Passage provided.
Newsletter 58

Monday 21 October 2024

Your weekly SQE Prep Quiz has arrived

Dear Subscriber,

I hope you had a great weekend. Please see below for the question, the answer to the previous question and associated resources. This is the web version of this newsletter.

Question: James is a solicitor representing a client, Rachel, in a contentious divorce case. During a meeting, Rachel discloses to James that she has been hiding a substantial amount of assets from her spouse to avoid them being considered in the divorce settlement. Rachel instructs James not to disclose these assets during negotiations and court proceedings, but James is aware that failing to disclose this information could mislead the court and contravene legal obligations. James is now facing a dilemma regarding his professional and ethical responsibilities.

Which of the following best describes James’ ethical obligation under the Solicitors Regulation Authority (SRA) Code of Conduct?

Written task A.
Copy the records word for word, starting at the line containing "Tap the 80/978 同类排行 ranking" and ending after the line containing "Action: point(76,112)".
The newsletter and the records are unrelated material.

Dataset.
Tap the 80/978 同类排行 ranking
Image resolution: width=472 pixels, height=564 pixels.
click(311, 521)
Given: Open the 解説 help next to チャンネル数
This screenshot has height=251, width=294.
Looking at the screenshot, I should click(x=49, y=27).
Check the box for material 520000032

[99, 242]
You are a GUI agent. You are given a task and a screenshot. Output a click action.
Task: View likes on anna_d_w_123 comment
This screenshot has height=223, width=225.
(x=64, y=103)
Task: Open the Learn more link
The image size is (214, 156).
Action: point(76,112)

==

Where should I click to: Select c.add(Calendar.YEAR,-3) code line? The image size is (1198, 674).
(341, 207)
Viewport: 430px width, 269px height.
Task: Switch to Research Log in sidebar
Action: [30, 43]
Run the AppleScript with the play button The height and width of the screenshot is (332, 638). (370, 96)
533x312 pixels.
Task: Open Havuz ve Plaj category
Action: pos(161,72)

--

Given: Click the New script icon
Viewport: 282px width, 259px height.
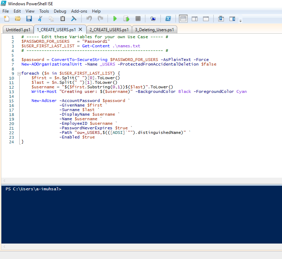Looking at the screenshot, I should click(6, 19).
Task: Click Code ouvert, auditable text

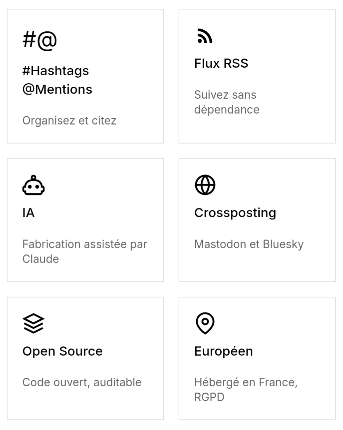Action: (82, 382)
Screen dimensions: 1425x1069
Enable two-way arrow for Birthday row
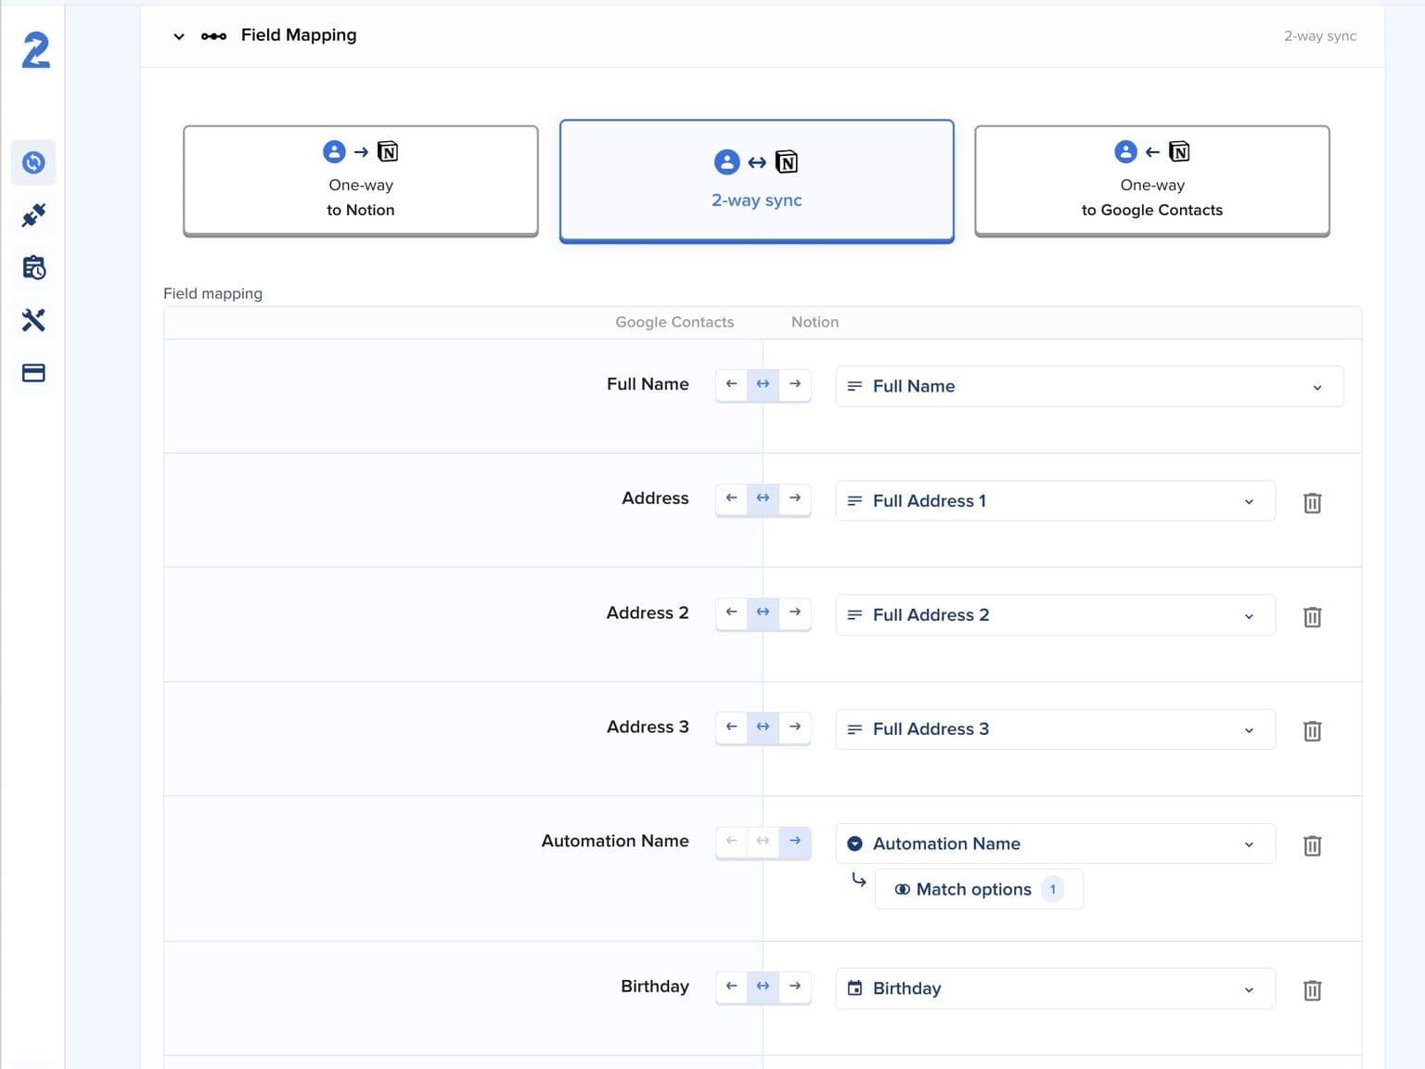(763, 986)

Written task B.
According to the quiz newsletter, what has Rachel been hiding from her spouse?

Exercise response A.
Tap the 80/978 同类排行 ranking
Image resolution: width=472 pixels, height=564 pixels.
click(311, 521)
Given: Open the 解説 help next to チャンネル数
This screenshot has height=251, width=294.
Looking at the screenshot, I should click(x=49, y=27).
Check the box for material 520000032

[99, 242]
You are a GUI agent. You are given a task and a screenshot. Output a click action.
Task: View likes on anna_d_w_123 comment
This screenshot has height=223, width=225.
(x=64, y=103)
Task: Open the Learn more link
The image size is (214, 156).
Action: point(76,112)

Exercise response B.
A substantial amount of assets.